Norwegian Prime Minister Jens Stoltenberg said he too would visit Utoeya, "to take part in their mourning and be there for them [the survivors]".
"I will be there as a friend, as a prime minister," he said.
Anders Behring Breivik has admitted killing 77 people on July 22 when he first detonated a bomb outside government offices in the capital, Oslo, and then went on a shooting spree on the island, some 40 kilometres away.
Breivik denies criminal guilt because he believes the massacre was necessary to save Norway and Europe. He said the attacks were an attempt at cultural revolution, aimed at purging Europe of Muslims and punishing politicians that have embraced multiculturalism.
On Friday, the Oslo District Court extended Breivik's isolation detention by another four weeks saying it still does not know if he acted alone.

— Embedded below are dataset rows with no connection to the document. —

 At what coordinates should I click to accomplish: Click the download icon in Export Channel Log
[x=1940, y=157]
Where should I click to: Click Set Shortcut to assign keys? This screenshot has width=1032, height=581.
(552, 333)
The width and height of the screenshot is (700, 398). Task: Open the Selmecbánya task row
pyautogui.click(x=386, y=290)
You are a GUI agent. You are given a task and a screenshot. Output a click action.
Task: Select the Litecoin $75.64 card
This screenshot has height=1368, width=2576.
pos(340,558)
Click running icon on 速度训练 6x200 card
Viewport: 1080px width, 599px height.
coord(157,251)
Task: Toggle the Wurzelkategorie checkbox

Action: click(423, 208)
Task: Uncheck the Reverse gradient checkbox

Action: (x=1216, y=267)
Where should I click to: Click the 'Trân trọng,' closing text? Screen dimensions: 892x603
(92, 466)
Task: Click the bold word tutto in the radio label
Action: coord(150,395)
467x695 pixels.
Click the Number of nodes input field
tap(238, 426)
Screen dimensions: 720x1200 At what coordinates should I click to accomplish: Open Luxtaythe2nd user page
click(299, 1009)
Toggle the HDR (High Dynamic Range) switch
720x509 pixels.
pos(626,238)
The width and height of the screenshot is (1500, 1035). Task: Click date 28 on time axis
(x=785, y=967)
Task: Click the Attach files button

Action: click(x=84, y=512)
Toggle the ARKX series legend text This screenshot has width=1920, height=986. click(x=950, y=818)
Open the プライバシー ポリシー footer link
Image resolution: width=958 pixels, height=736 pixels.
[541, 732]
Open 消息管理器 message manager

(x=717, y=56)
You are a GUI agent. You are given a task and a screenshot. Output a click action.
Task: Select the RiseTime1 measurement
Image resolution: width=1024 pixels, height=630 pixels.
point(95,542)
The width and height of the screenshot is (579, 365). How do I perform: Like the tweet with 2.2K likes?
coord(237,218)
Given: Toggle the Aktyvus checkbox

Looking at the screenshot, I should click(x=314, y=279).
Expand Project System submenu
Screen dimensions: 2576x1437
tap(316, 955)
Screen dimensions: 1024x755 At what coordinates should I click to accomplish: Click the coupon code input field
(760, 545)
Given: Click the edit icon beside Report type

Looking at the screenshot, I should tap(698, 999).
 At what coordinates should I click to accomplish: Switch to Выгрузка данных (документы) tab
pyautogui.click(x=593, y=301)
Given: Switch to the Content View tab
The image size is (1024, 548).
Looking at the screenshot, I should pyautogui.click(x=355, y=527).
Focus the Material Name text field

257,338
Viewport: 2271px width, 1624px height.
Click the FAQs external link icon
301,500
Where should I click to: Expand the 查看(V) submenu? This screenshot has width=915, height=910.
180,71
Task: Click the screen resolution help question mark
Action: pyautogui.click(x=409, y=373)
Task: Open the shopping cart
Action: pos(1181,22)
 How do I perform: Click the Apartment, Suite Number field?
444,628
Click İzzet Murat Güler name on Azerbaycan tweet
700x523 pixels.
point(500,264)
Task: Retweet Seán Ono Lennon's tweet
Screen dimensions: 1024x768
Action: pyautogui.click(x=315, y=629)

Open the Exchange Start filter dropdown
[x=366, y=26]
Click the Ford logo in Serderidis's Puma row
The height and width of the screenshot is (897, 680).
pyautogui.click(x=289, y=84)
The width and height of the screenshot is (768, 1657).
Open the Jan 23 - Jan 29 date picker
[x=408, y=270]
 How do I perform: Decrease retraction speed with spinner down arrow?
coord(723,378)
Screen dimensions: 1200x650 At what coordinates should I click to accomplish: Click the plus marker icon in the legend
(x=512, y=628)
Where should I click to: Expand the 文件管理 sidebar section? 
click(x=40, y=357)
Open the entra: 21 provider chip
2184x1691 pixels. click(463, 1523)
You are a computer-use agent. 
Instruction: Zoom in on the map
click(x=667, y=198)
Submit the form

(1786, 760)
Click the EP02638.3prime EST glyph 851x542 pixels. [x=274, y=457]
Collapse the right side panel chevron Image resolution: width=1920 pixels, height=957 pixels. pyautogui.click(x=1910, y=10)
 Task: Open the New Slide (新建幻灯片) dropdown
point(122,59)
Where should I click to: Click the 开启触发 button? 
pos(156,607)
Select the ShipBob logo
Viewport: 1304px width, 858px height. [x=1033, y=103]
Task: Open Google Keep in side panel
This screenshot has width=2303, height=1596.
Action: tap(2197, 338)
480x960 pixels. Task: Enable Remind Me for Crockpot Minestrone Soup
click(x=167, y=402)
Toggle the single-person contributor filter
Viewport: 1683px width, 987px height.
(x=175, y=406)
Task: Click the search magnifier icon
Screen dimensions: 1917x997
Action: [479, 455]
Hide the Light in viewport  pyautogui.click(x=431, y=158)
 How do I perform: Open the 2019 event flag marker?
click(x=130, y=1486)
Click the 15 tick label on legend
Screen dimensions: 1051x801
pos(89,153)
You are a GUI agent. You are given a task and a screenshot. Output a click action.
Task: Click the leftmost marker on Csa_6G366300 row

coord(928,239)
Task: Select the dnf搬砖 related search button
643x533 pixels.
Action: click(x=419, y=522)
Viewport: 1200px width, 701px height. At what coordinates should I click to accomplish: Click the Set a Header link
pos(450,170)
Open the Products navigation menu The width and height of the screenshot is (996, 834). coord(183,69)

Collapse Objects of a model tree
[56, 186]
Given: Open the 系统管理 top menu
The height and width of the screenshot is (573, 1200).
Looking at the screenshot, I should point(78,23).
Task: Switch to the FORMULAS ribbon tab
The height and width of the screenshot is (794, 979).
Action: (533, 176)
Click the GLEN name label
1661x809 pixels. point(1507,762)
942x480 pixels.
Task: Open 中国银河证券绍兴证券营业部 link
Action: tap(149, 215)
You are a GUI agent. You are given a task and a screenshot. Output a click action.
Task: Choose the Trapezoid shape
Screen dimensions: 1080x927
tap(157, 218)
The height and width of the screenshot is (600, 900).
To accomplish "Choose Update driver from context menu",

Police said they wanted to keep Breivik in isolation because they didn't want him to talk to other inmates, although they still believe he acted alone.
Breivik's case is not expected to open until next year.
If found guilty on terrorism charges, he could be sentenced to 21 years in prison. An alternative custody arrangement - if he is still considered a danger to the public - could keep him behind bars indefinitely.
Near Utoeya, Norway's General Director of Health Bjoern Inge Larsen told reporters he hoped the visits to the island would help survivors and families of the victims come to grips with the deaths.
"The people going there today ... have a lot of anxiety," Mr Larsen said, as he prepared to accompany survivors onto Utoeya. "They were life-threatened on this island four weeks ago in a very traumatising manner, so what we are prepared for is to help them to overcome that anxiety."
In the distance, ferries and a pontoon transported survivors, in bright orange life vests, to the forested island used by the ruling Labour Party for political functions, camping and celebrations.
Per Brekke, logistics chief of the operation, said planning the visits had been a big challenge.
"But, of course, the challenge for each individual to re-enter the island is much bigger," he said.
The heavily guarded island, where 400 healthcare workers, police and other officials escorted the survivors, was visited on Friday by families and friends of the victims killed in the shooting spree.
Today, a national memorial service is to be held at Oslo Spektrum arena, marking the end of a month of mourning in the Scandinavian country.